Das beiliegende Faltblatt, das in Englisch und Chinesisch vorliegt und sich etwas hochtrabend „Owner‘s Manual“ nennt, erklärt kurz und knapp, was es mit den Buchsen und Bedienelementen des Interfaces auf sich hat, ohne allzu sehr ins Detail zu gehen und viele Fragen offen lässt. Kann ich die Instrumenten-Eingänge zusätzlich zu den Kombo-Eingängen verwenden oder wird einer von beiden stummgeschaltet? Was macht der „Center Cancel Switch“ denn nun genau? Gibt es Treiber oder Apps? Das – und noch einiges mehr – muss man wohl selber herausfinden.
Design und Verarbeitung des Joyo Momix Pro
Das Design des Momix Pro erinnert stark an die kleinen Effektgeräte von Boss & Co., nur dass hier natürlich der Fußschalter fehlt. Mit einer Größe von 140 x 84 x 45 mm und einem Gewicht von 203 g ist das Interface bequem transportabel.

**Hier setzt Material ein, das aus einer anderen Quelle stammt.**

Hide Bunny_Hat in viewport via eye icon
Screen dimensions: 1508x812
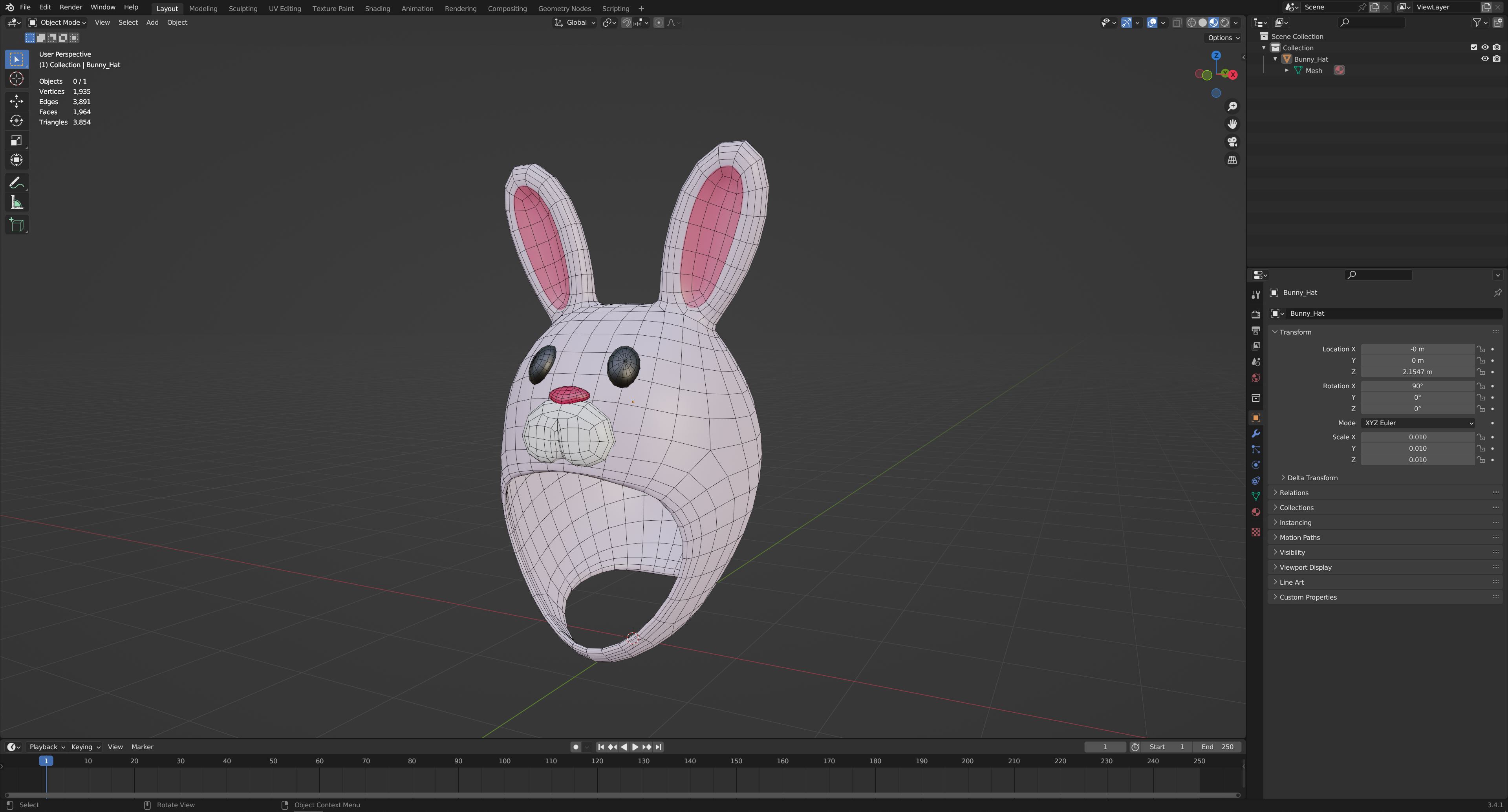click(x=1484, y=59)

Das Kunststoffgehäuse macht einen ansprechenden Eindruck. Bodenteil schwarz, Oberteil weiß, dazu die schwarzen Drehregler und acht (meist grün leuchtende) LEDs, das kann sich schon sehen lassen. An den Seiten ist das Gehäuse teilweise geriffelt, was unterwegs für einen sicheren Grip sorgt. Auf dem Tisch aber ist in der Beziehung eher eine Schlittenpartie angesagt, Gummi scheint gerade knapp zu sein – auf der Kunststoffunterseite ist jedenfalls nichts davon zu sehen. Trotz des geringen Gewichts macht das Momix Pro einen relativ stabilen Eindruck. Fallenlassen würde ich es aber trotzdem besser nicht. Die Verarbeitung ist gut, keine überstehenden Kanten, alle Teile schließen bündig ab. Lediglich die vier kleinen Drehregler sind etwas wacklig – also nicht mit dem Gehäuse verschraubt, sondern nur auf der Platine befestigt. Für den Preis ist das insgesamt eine sehr ordentliche Vorstellung.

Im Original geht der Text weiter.